Malinky are one such band. They have gone through several line-up changes since emerging on to the scene in 1998, but their commitment to reviving Scots song, at a time when so many up-and-coming artists were experimenting with the purely instrumental, has never faltered.

They are now celebrating their 20th anniversary with new album Handsel that takes the listener on a journey through Scots song and includes a bonus CD of previously unreleased material spanning the band’s history from the 1990s to the present.

It has been quite a journey. Emanating originally from the Edinburgh session scene of the mid-1990s, Malinky were founded by Steve Byrne, Mark Dunlop, Kit Patterson and Karine Polwart and were, from the outset, determined to be a little bit different from their contemporaries. As Byrne explains.

“We were quite determined that we had a mission as far as the band went in terms of supporting Scots song,” says Byrne. “At that time there wasn’t much to be had in that sense. Most of the bands were instrumental so we were quite single-minded in that vision.

“I don’t know that we would have planned to go on for 20 years necessarily but it seems that there’s always been a job needing doing in terms of supporting Scots song as a tradition.

“At that time we formed, it was before all the courses in Glasgow, and Edinburgh was the place to be for trad music. I came to Edinburgh in 1996 to study and part of the reason I came down was the music scene. We were going to sessions two or three nights at week, sometimes more, and meeting up with various people, and that’s how we met.

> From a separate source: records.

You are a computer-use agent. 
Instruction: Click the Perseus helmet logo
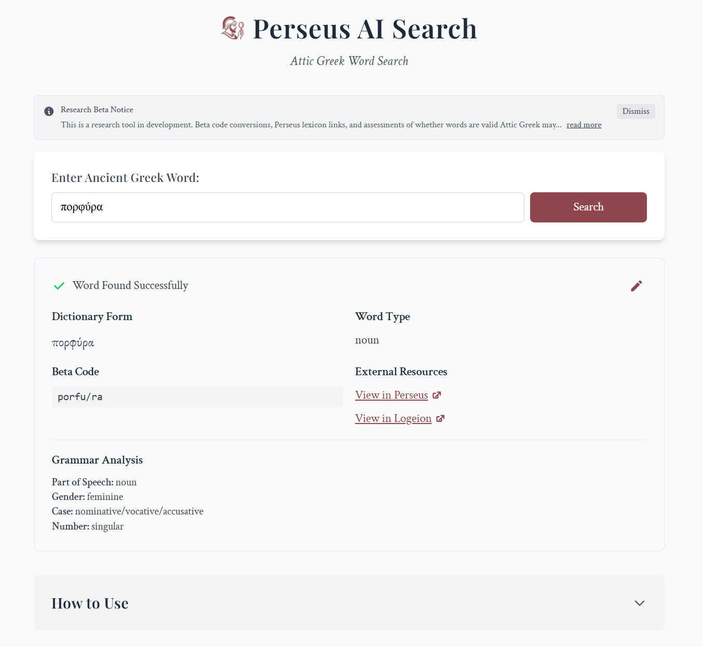pyautogui.click(x=232, y=29)
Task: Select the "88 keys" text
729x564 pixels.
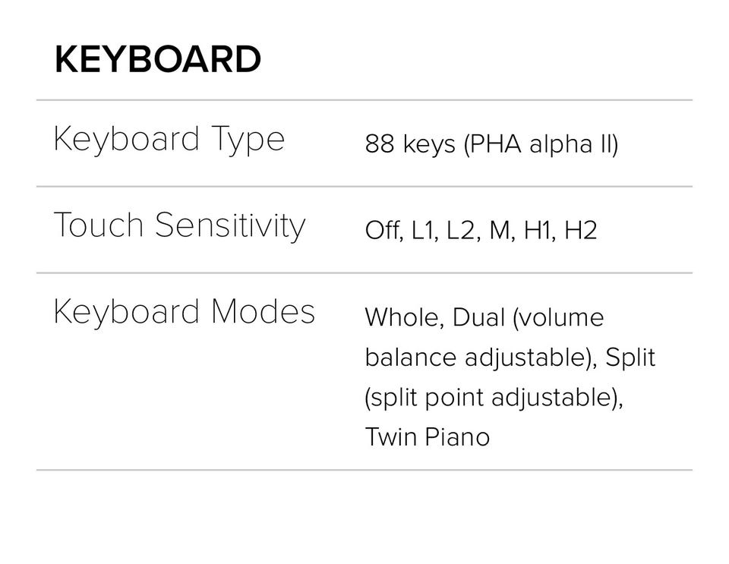Action: pos(411,143)
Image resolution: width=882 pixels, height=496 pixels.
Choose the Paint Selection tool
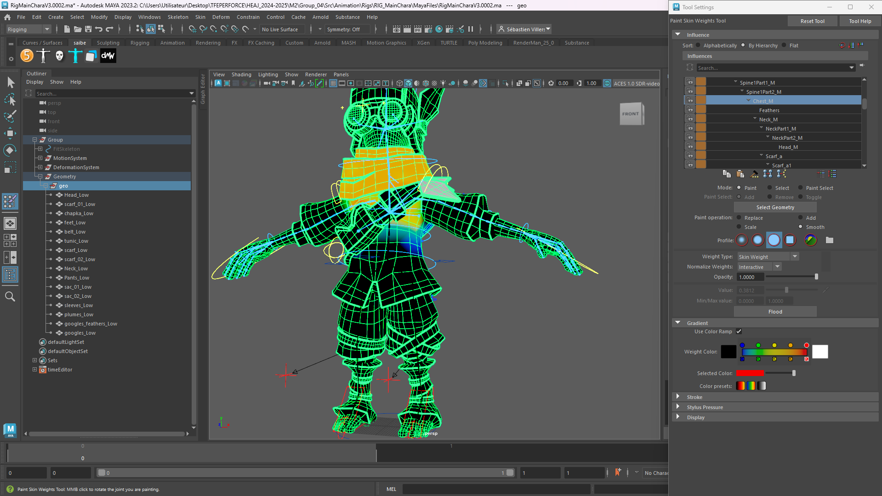click(10, 116)
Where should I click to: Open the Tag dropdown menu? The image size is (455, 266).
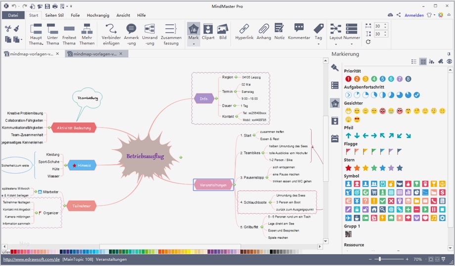pos(319,44)
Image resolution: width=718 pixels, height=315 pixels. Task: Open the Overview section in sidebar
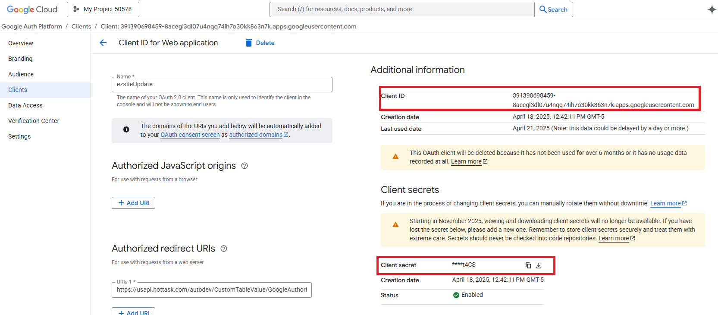(21, 43)
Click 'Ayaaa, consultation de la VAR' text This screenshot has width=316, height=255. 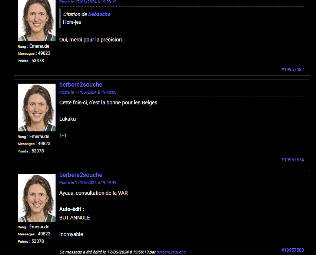(93, 193)
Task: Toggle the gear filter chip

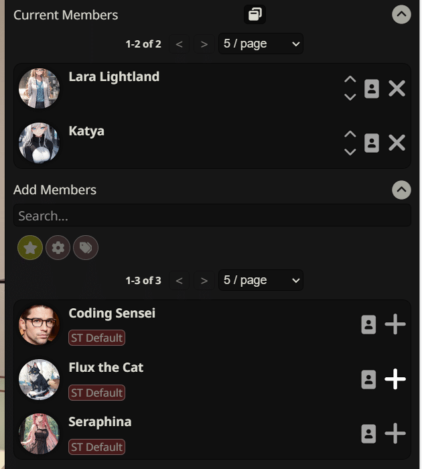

“We noticed at that we were all singing Scots songs and at that time it was kind of unusual to see young people singing songs in sessions.”

The band’s continuing commitment has seen them become the foremost torch-bearers for that tradition. But, like all folk musicians, they are also hugely informed by a sense of place. Byrne himself hails from Arbroath, while fellow founding member Dunlop is from County Antrim. The current line-up is completed by fiddler Mike Vass from Nairn and singer Fiona Hunter from Glasgow. However, there is, and has always been, a real sense of the east coast about the band. It is not a coincidence.

“Certainly on a personal level for me, and the rest of the members of the band, we’re trying to represent our own traditions,” says Byrne. “That impetus has never really left us.

“I’m from Arbroath and I never miss the chance to tell anyone that,” says Byrne. “I’ve always tried to represent my home area of Angus but I guess the main reason there’s an east-coast bias to our work is that one of our main fonts of knowledge is the Greig-Duncan Folk Song Collection, the Aberdeenshire collection which obviously lends itself to that kind of geographical spread.”

For Handsel, Malinky have brought in a slew of guest singers, from older established names such as Barbara Dymock, Hector Riddell, and Len Graham who represent the Lowland Scots, North-East bothy ballad, and Ulster song traditions which have helped form the band’s tastes over the years, to a new generation of singers. The decision to bring in younger talent to sing alongside these legends of the genre is very much a deliberate choice.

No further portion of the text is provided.